El verso de las Obras Completas del autor español ha sobrevivido a duras penas, como si quisiera dejar constancia que La Guaira fue un sueño para sus habitantes y para los caraqueños, por algo era su playa favorita. Allí fue donde Hugo Chávez prometió el nuevo Cancún, donde cada vez que quienes bajaban y veían el mar brillante desde la autopista pensaban que ya estaba cerca su pequeño paraíso. Hasta que la furia de la naturaleza lo pulverizó.
“Somos nueve de familia, vinimos el primer día desde Caracas. Carla (47 años) y sus niñas Bianca (10) y Verónica (14) están ahí debajo, uno de los rescatistas internacionales vio uno de sus cuerpos. Estamos con lo que ves, picos y palas y sabemos que ellas no están vivas. Hemos visto sus fotos, sus zapatos y lo sabemos. Pero tenemos algo claro: vamos a conseguir sus cuerpos”, explica a LA NACIÓN Abraham Rojas entre los restos del Club Caribe.
Son fotos y libros, como el de Lorca, que forman parte de la marea de escombros que trajo el terremoto.
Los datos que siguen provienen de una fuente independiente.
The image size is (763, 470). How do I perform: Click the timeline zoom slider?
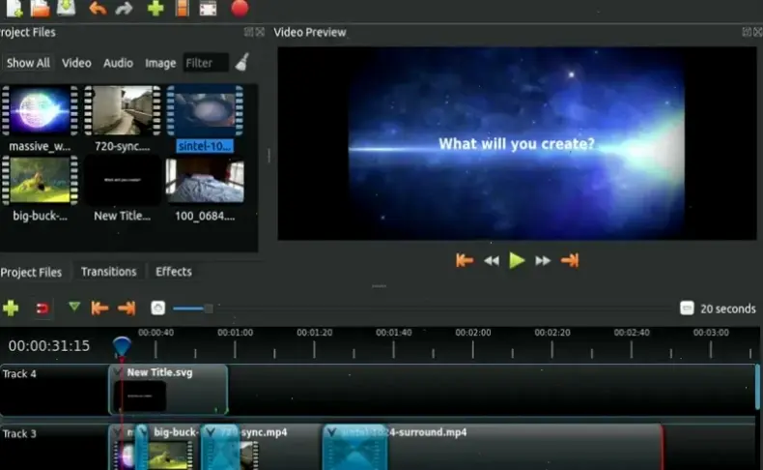click(191, 308)
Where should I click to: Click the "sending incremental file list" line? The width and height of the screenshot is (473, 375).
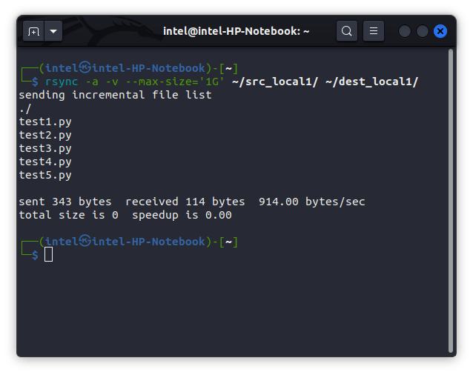[115, 95]
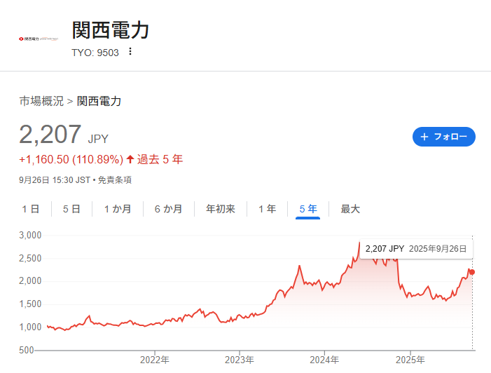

El chico, sus hermanos y toda la familia tiene una misión y la van a cumplir. Han luchado con fortaleza, pero también sienten la desesperación, dos de los muchos sentimientos que estos días inundan a los venezolanos, un pueblo que durante mucho tiempo se sintió bendecido por los dioses, con la riqueza que brotaba de sus suelos, ya fuera petróleo, oro o cualquier otro mineral.
“Son milagros, pero pasan”, atestiguó este jueves Daniel Acevedo, colombiano de Boyacá, quien participó en el rescate del niño Moisés, que tanto ha conmovido a su país. El chiquillo sólo tenía un rasguño, pero a su lado permanecían los cuerpos de su madre y sus hermanitas.